[Stored records]
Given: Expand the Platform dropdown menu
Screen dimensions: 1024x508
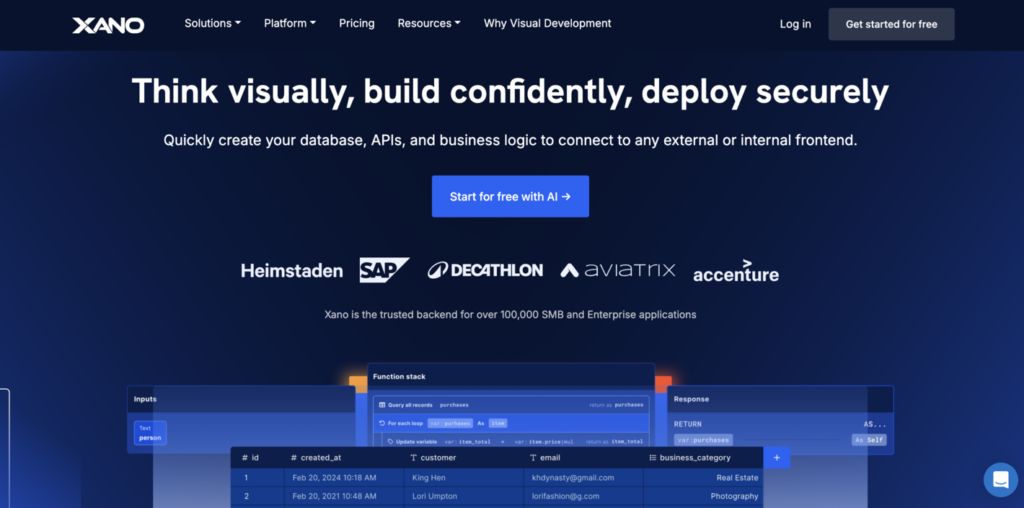Looking at the screenshot, I should [x=290, y=24].
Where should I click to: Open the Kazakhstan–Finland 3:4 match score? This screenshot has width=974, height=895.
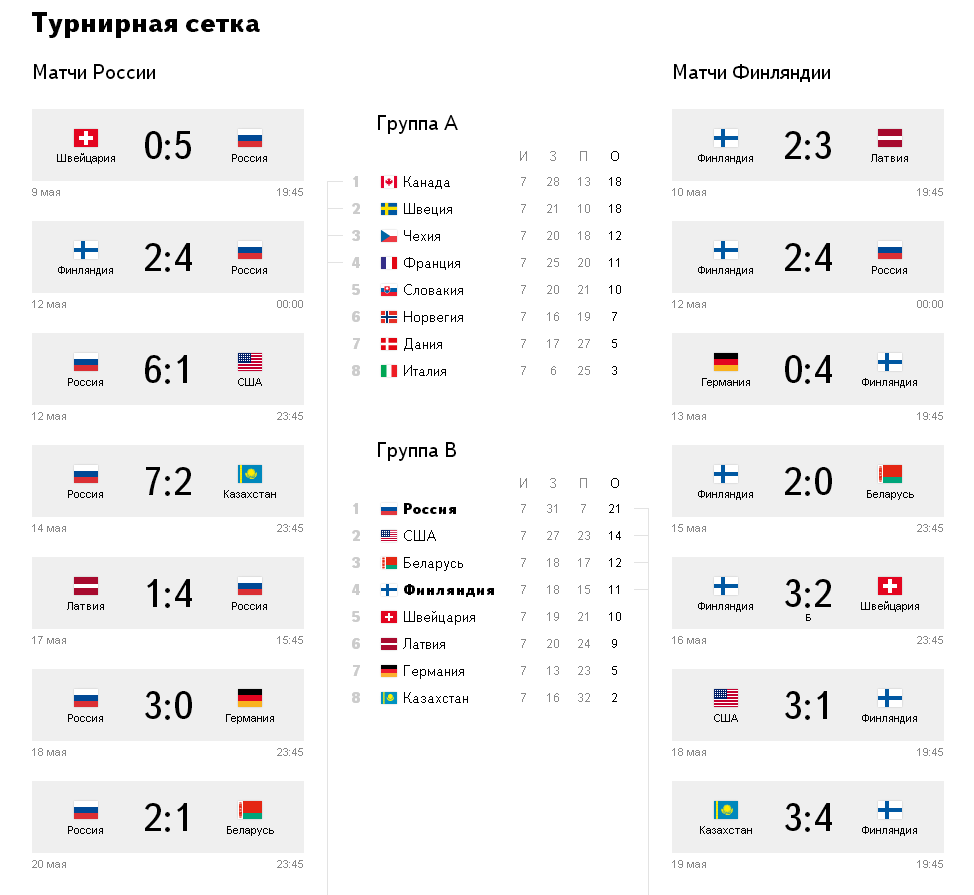tap(808, 818)
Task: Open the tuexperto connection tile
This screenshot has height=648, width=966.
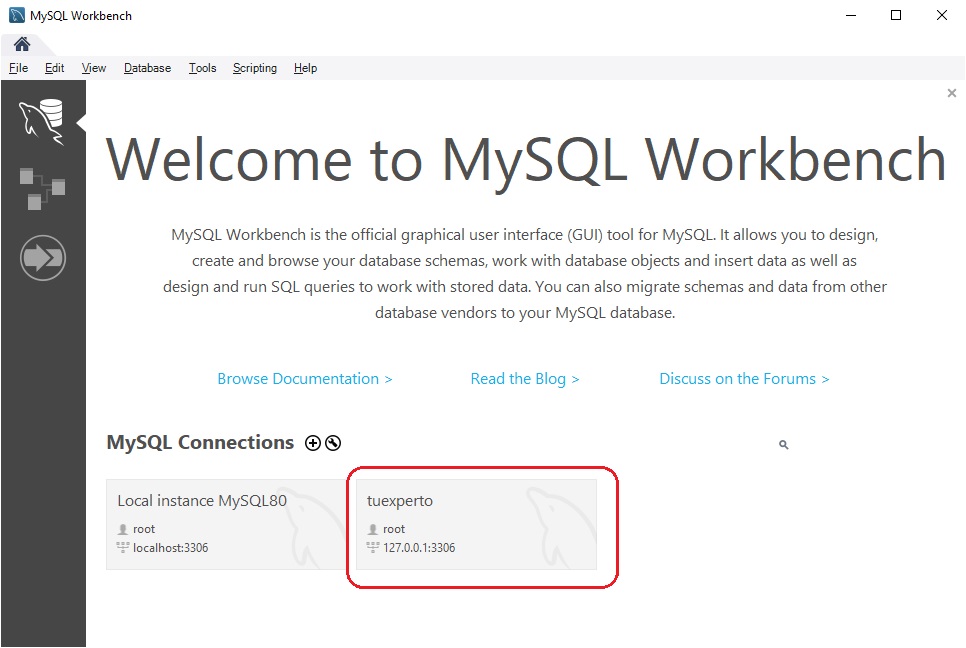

> _ASSIGNMENT_
Set every record down again verbatim, without pictures.

> _ANSWER TO THIS PROBLEM_
Given: Expand the Platform dropdown menu
Screen dimensions: 1024x508
Looking at the screenshot, I should [x=290, y=24].
Where should I click to: Open the Kazakhstan–Finland 3:4 match score? This screenshot has width=974, height=895.
tap(808, 818)
Task: Open the tuexperto connection tile
This screenshot has height=648, width=966.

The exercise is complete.